Introduction
This proposal addresses the limitations of the Standard Library's current zip API by adding improvements in the form of enhancements and additions.
It's comprised of:
- the types
Zip[2–6]Index, Zip[2–6]Sequence and ZipLongest[2–6]Sequence;
- the global
functions zip(_:_:[_:[_:[_:[_:]]]]), zipLongest(_:_:[_:[_:[_:[_:]]]]);
- and the
extension method unzip() on Sequence and LazyCollectionProtocol.
Discussions
It has been discussed in the following Evolution forum threads:
Its development has been discussed in the following Development forum thread:
Motivation
The Standard Library's current zip API consists solely of the global function zip(_:_:), which creates a Sequence of pairs from a pair of Sequences by zipping their respective elements until the shortest Sequence is exhausted, truncating the latter elements of the longest Sequence.
It's primarily used to iterate over two Sequences simultaneously:
func dotProduct <T: Numeric> (_ vector1: [T], _ vector2: [T]) -> T {
return zip(vector1, vector2).map(*).reduce(0, +)
}
print(dotProduct([-1.5, 2], [4, 3]))
// Prints "0.0"
And since it's lazily implemented we can also zip over (pseudo-)infinite Sequences; which is a common functional pattern:
extension Sequence {
func enumerated () -> Zip2Sequence<PartialRangeFrom<Int>, Self> {
return zip(0..., self)
}
}
print(Array("abc".enumerated()))
// Prints "[(0, "a"), (1, "b"), (2, "c")]"
However, it's missing certain protocol conformances, and features found in many other programming languages, like non-truncating and inverse zip operations and support for higher arities.
Missing protocol Conformances
Collection, BidirectionalCollection and RandomAccessCollection
Currently, Zip2Sequence's only conformance is to Sequence.
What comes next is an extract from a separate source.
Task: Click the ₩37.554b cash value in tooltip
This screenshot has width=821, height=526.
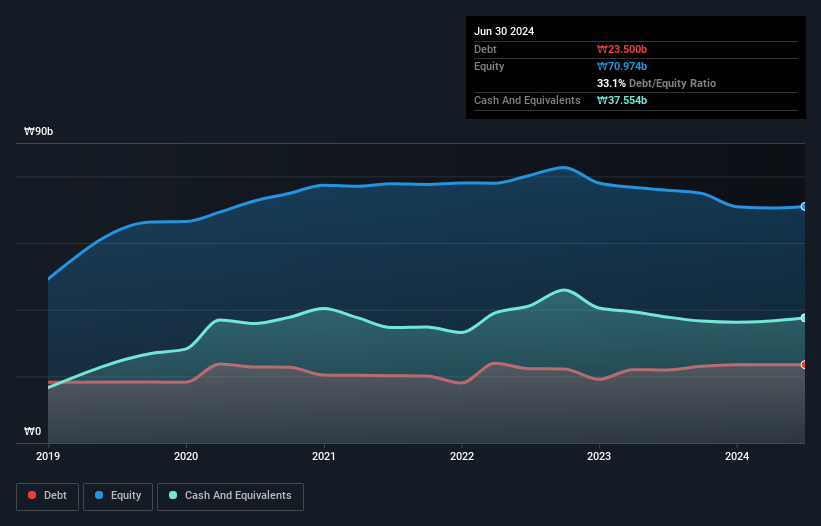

Since SE-0234 removed SubSequence as an associatedtype from Sequence, we can extend Zip2Sequence to conditionally conform to protocols higher up the hierarchy without introducing a new type.
Adding these additional conformances has a number of benefits:
- It makes their properties and methods available for use.
- It makes existing type inferred code that uses operations with improved default implementations higher up the hierarchy more capable or performant.
- It guarantees that the instance can be non-destructively consumed by iteration when the underlying
Sequences conform to Collection.
However, the granularity of Sequence's protocol hierarchy makes a correct implementation of these conformances non-trivial.
Each Collection places additional conditional constraints on the underlying Sequences to comply with its semantics. These constraints hinder members lower in the protocol hierarchy from using a Collection's more capable or performant default implementations in a generic context. This means that these members will have to be reimplemented on an unconstrained extension. But which members specifically can only be found out by manually tracking code paths in the Standard Library's source code as the compiler doesn't provide fixits.
LazySequenceProtocol
Because Zip2Sequence doesn't conform to LazySequenceProtocol when its underlying Sequences conform to LazySequenceProtocol, some subsequent operations for which lazy variants exist are not used, even though Zip2Sequence itself is implemented lazily:
func id <T> (_ x: T) -> T {
return x
}
print(type(of: zip([0, 1, 2].lazy, "abc".lazy).map(id)))
// Prints "Array<(Int, Character)>"
Here, we workaround this limitation by calling lazy on zip(_:_:)'s result to make consequent operations lazy again:
print(type(of: zip([0, 1, 2].lazy, "abc".lazy).lazy.map(id)))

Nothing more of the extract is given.